Financial derivatives are interesting because there are a lot of derivatives active at any one time--like tens of millions--and there are a lot of things you might need to calculate. The first step is usually to split the work up among different machines (or ignore irrelevant derivatives) to reduce it down to tens of thousands, but after that, organizing all of this data to be responsive and memory efficient is critical.
There are several types of operations we want to be able to perform on our data: long 1 (~1us per calculation), medium 2 (~50ns per calculation) and short (a few clock cycles, e.g. add two numbers).

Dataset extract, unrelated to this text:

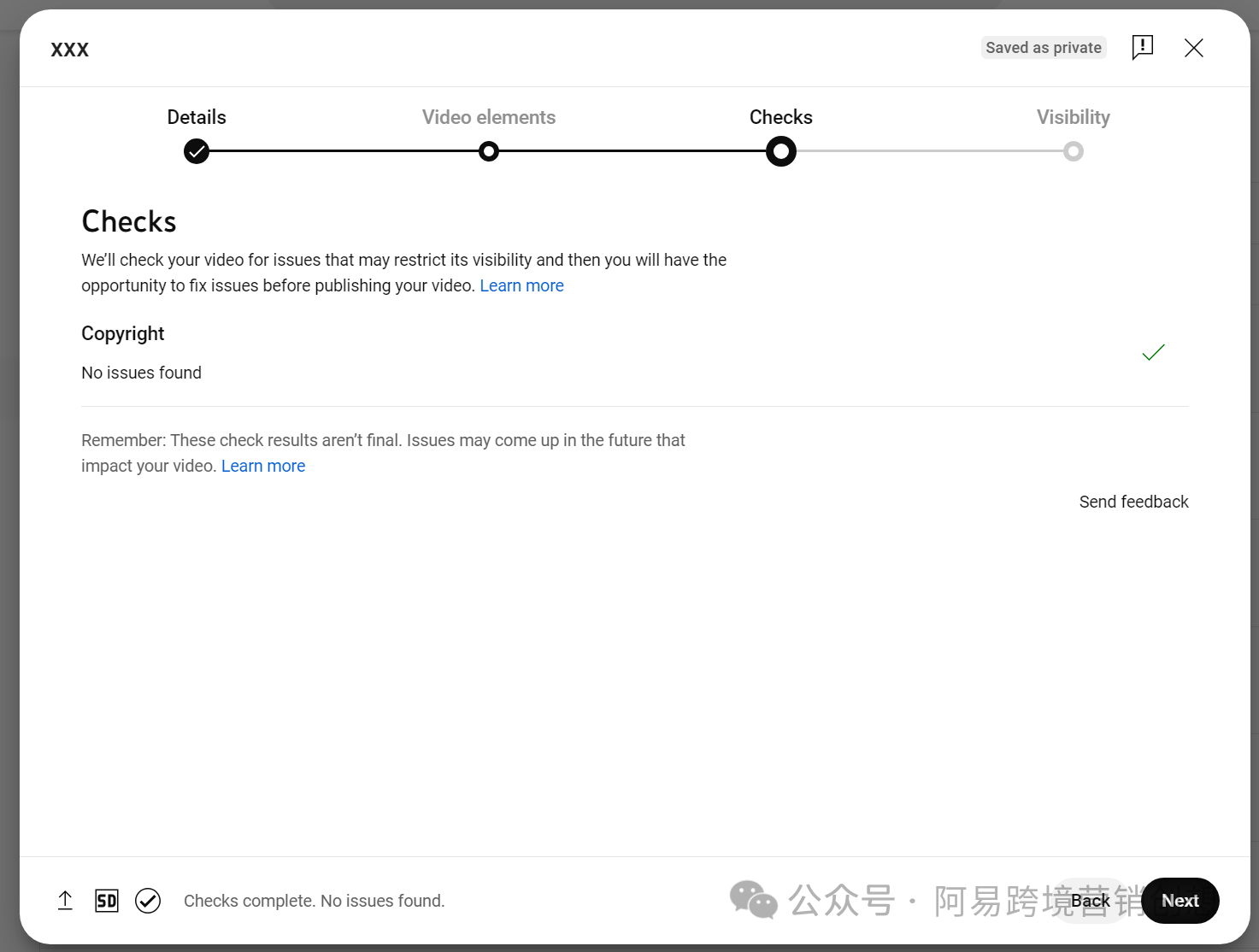Click the checks complete circle icon
The image size is (1259, 952).
148,901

Each calculation I mentioned can be done serially. One interesting thing about all of them is that they can be written as AVX functions. That is, instead of calculating one implied volatility at a time, we can use the VCL to compose a function that calculates 16 at once. So, the goal will be to calculate the desired values in chunks of 16, rather than one at a time. vec_black_scholes.hpp
features the implementations of these functions, whereas black_scholes.hpp
has the non-vectorized implementations.
We need to organize eight floats
for each derivative. I'll try three ways.

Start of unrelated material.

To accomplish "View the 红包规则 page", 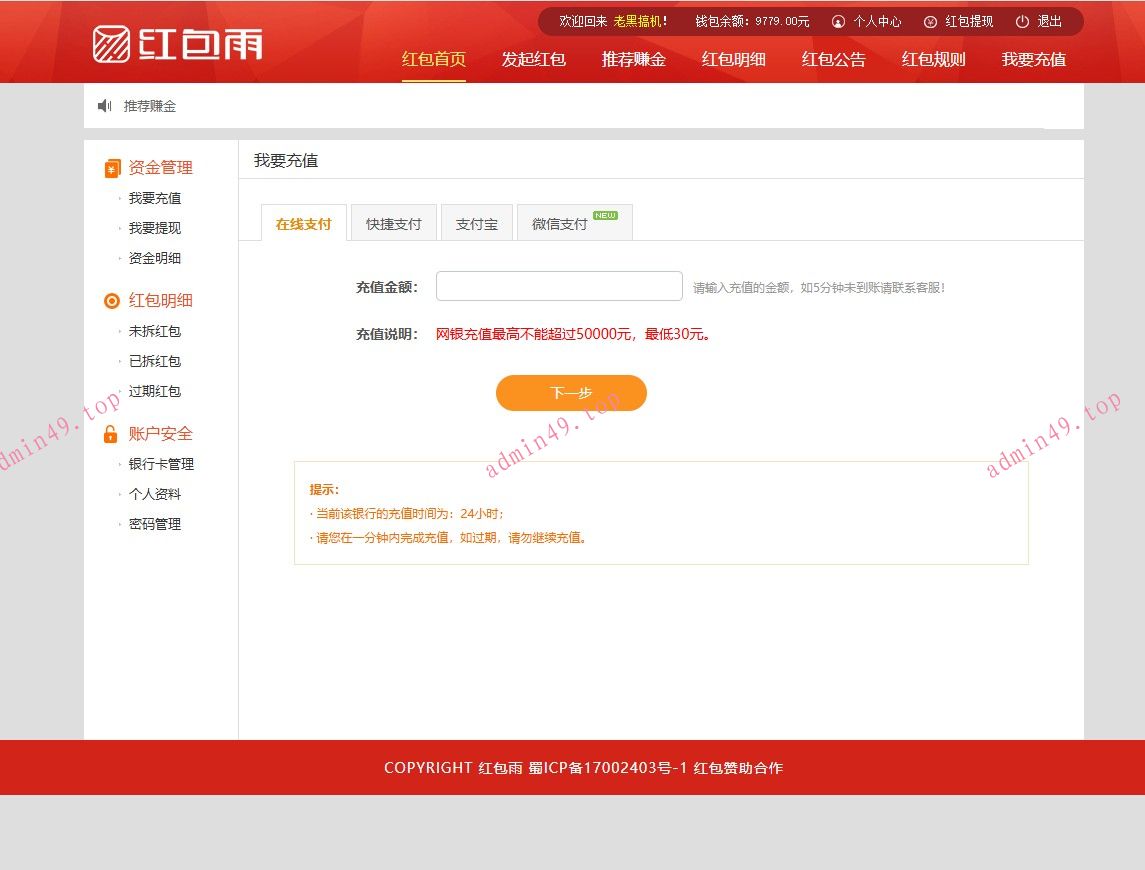I will click(932, 60).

The first I think is the "obvious" way for most programmers: put all eight in a structure for each derivative, then store an array of derivatives.
struct alignas(32) bs {
public:
float ul, tte, strike, rate, iv, vol, px, theo;
};
The next would be to keep each data type in a contigious array inside a data structure:
struct alignas(4096) bsv {
public:
std::unique_ptr<float[]> ul;
std::unique_ptr<float[]> tte;
std::unique_ptr<float[]> strike;
std::unique_ptr<float[]> rate;
std::unique_ptr<float[]> iv;
std::unique_ptr<float[]> vol;
std::unique_ptr<float[]> px;
std::unique_ptr<float[]> theo;
};
Neither of these leverages any intrinsic data structure. So in the third, we will replace the float
arrays with arrays of vector types. For this, we will use Agner Fog's superb Vector Class Library (VCL), and specifically use the Vec16f
type, which is a 512-bit storage for 16 contiguous floats.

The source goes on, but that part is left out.